PLoS ONE (Jan 2023)

Combination of unsupervised discretization methods for credit risk.

  • José G Fuentes Cabrera,
  • Hugo A Pérez Vicente,
  • Sebastián Maldonado,
  • Jonás Velasco

DOI
https://doi.org/10.1371/journal.pone.0289130
Journal volume & issue
Vol. 18, no. 11
p. e0289130

Abstract

Read online

Creating robust and explainable statistical learning models is essential in credit risk management. For this purpose, equally spaced or frequent discretization is the de facto choice when building predictive models. The methods above have limitations, given that when the discretization procedure is constrained, the underlying patterns are lost. This study introduces an innovative approach by combining traditional discretization techniques with clustering-based discretization, specifically k means and Gaussian mixture models. The study proposes two combinations: Discrete Competitive Combination (DCC) and Discrete Exhaustive Combination (DEC). Discrete Competitive Combination selects features based on the discretization method that performs better on each feature, whereas Discrete Exhaustive Combination includes every discretization method to complement the information not captured by each technique.
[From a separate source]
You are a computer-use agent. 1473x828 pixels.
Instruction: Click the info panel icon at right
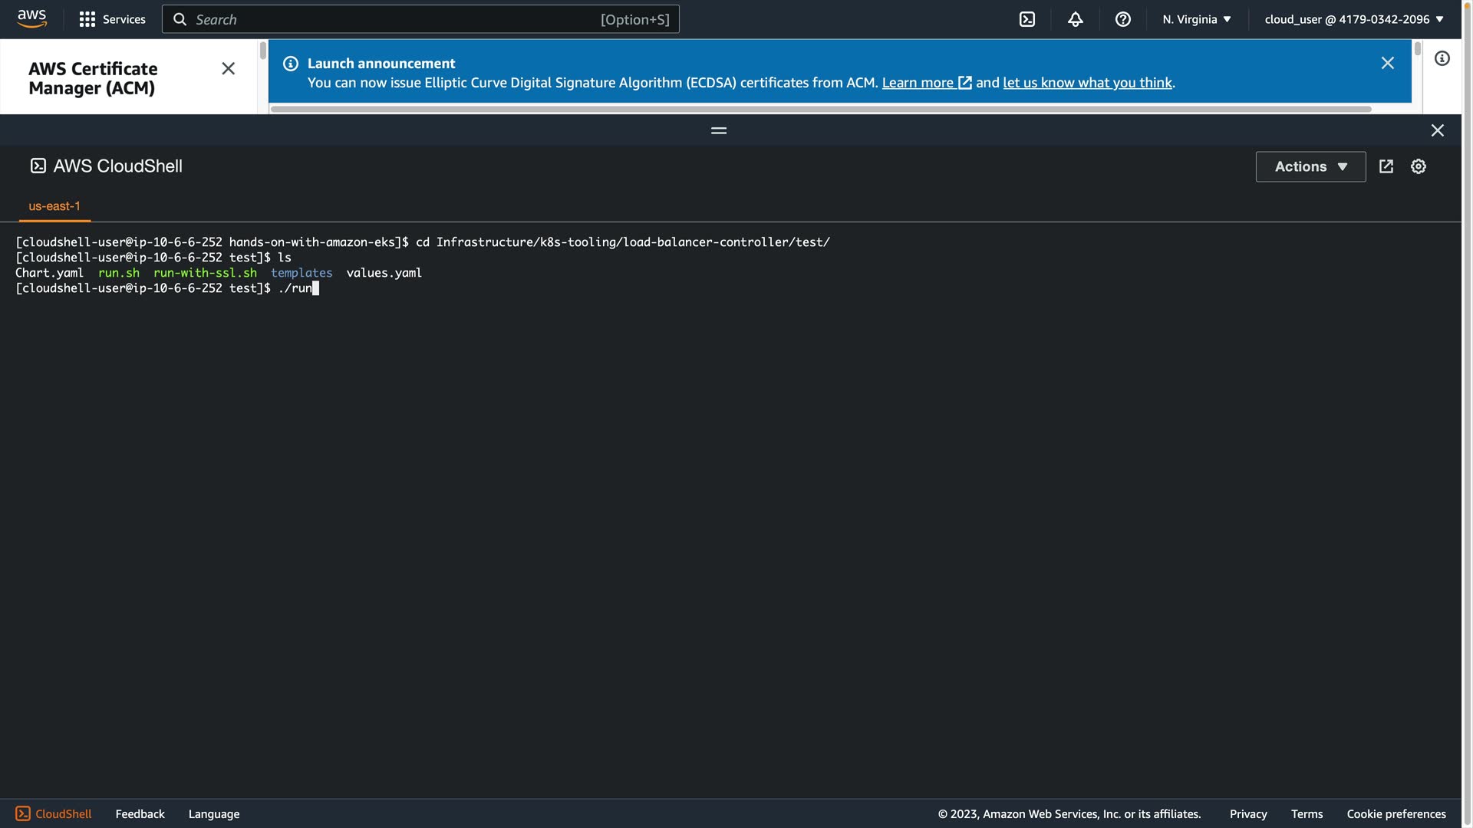click(1442, 59)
The proposed combinations were tested on 11 different credit risk datasets by fitting a logistic regression model using the weight of evidence transformation over the training partition and contrasted over the validation partition. The experimental findings showed that both combinations similarly outperform individual methods for the logistic regression without compromising the computational efficiency. More importantly, the proposed method is a feasible and competitive alternative to conventional methods without reducing explainability.